De plus, si le Tribunal des prud'hommes a condamné le patron à verser 6 mois de salaire, le Tribunal d'appel réduira cette peine de moitié, au motif que l'employeur avait pris des mesures. Malgré cela, Silvie attend toujours la somme due. Elle a même dû mettre son ancien employeur aux poursuites... «L'essentiel pour moi, c'est la reconnaissance du tort qui m'a été infligé», estime Silvie Vukic. En revanche, l'employé incriminé hanterait toujours les rayons du magasin...

Enceinte, protégée!
Anna, pour sa part, est toujours en négociation avec son patron. Employée administrative d'une fameuse enseigne de luxe en 2006, elle déclare avoir été harcelée moralement par certains de ses collègues, car elle avait dénoncé des manquements de la direction, puis avait finalement été licenciée sous un faux prétexte. «Personne ne me parlait plus. Quand j'arrivais pour prendre un café, tout le monde s'en allait», se souvient-elle. Avec l'aide d'Unia, elle a pu se défendre et montrer que son licenciement est irrégulier car elle était enceinte au moment où son congé lui a été donné. Un certificat médical le prouve. «La loi stipule clairement qu'une femme enceinte ne peut être congédiée», précise Jamshid Pouranpir. Même si, au moment des faits, Anna ne savait pas qu'elle attendait un enfant!
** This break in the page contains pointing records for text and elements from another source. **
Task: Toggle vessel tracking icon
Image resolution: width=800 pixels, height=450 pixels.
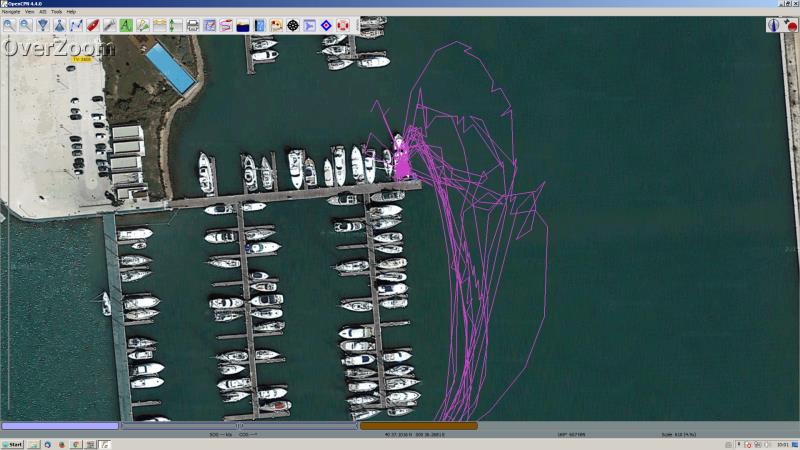Action: (226, 25)
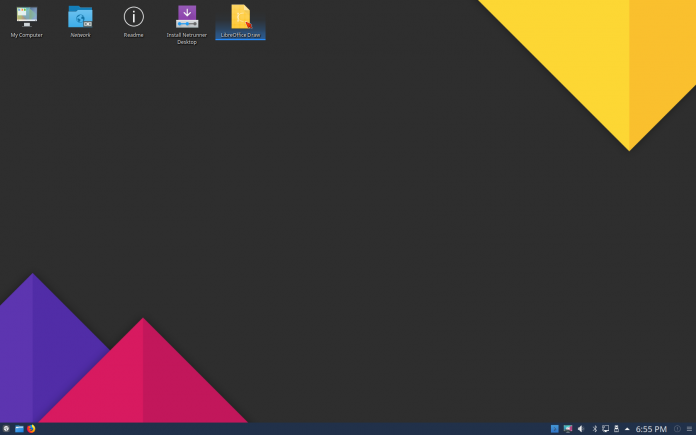This screenshot has width=696, height=435.
Task: Open the notifications info tray icon
Action: [677, 429]
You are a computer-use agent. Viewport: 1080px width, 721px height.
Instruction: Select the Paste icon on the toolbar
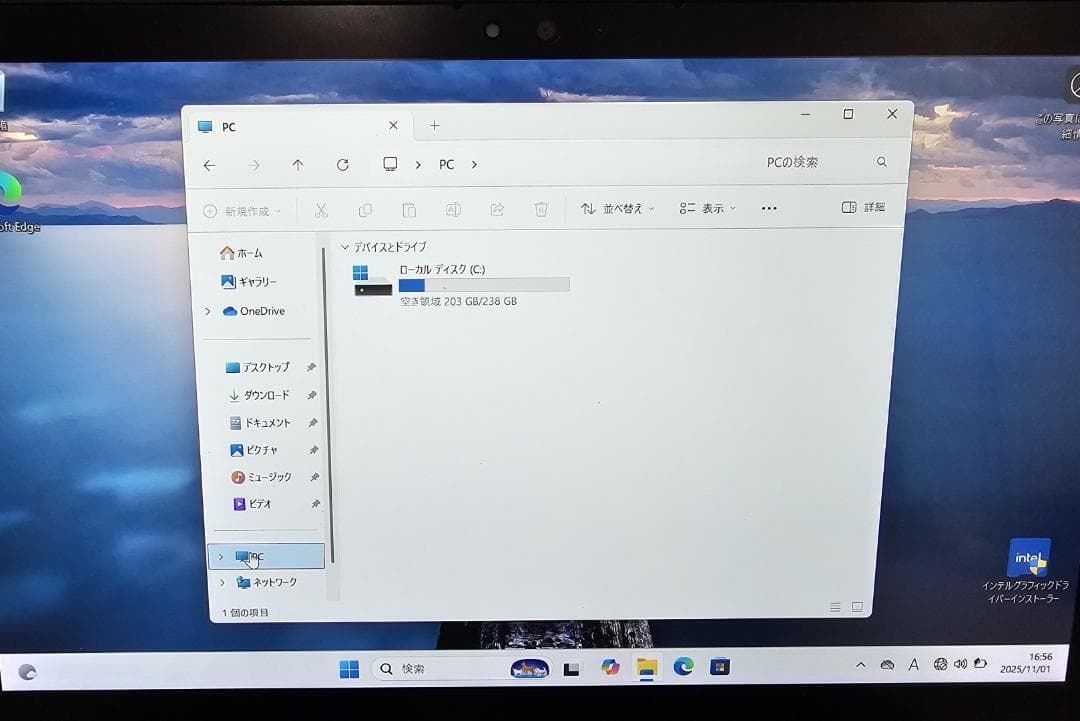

Sûr de son fait, le syndicaliste attend une proposition de la part de l'entreprise: «L'employeur doit verser l'intégralité du salaire pendant la grossesse, respecter les délais de licenciement et payer le congé maternité.»
Les exemples de Silvie et de Anna montrent qu'avec un peu d'information et de détermination, il est non seulement possible d'obtenir une réparation financière ¬- même si elle ne compensera jamais vraiment les dommages subis ¬- mais aussi de recouvrer un sentiment de dignité parfois mis à mal dans ce genre d'épreuve.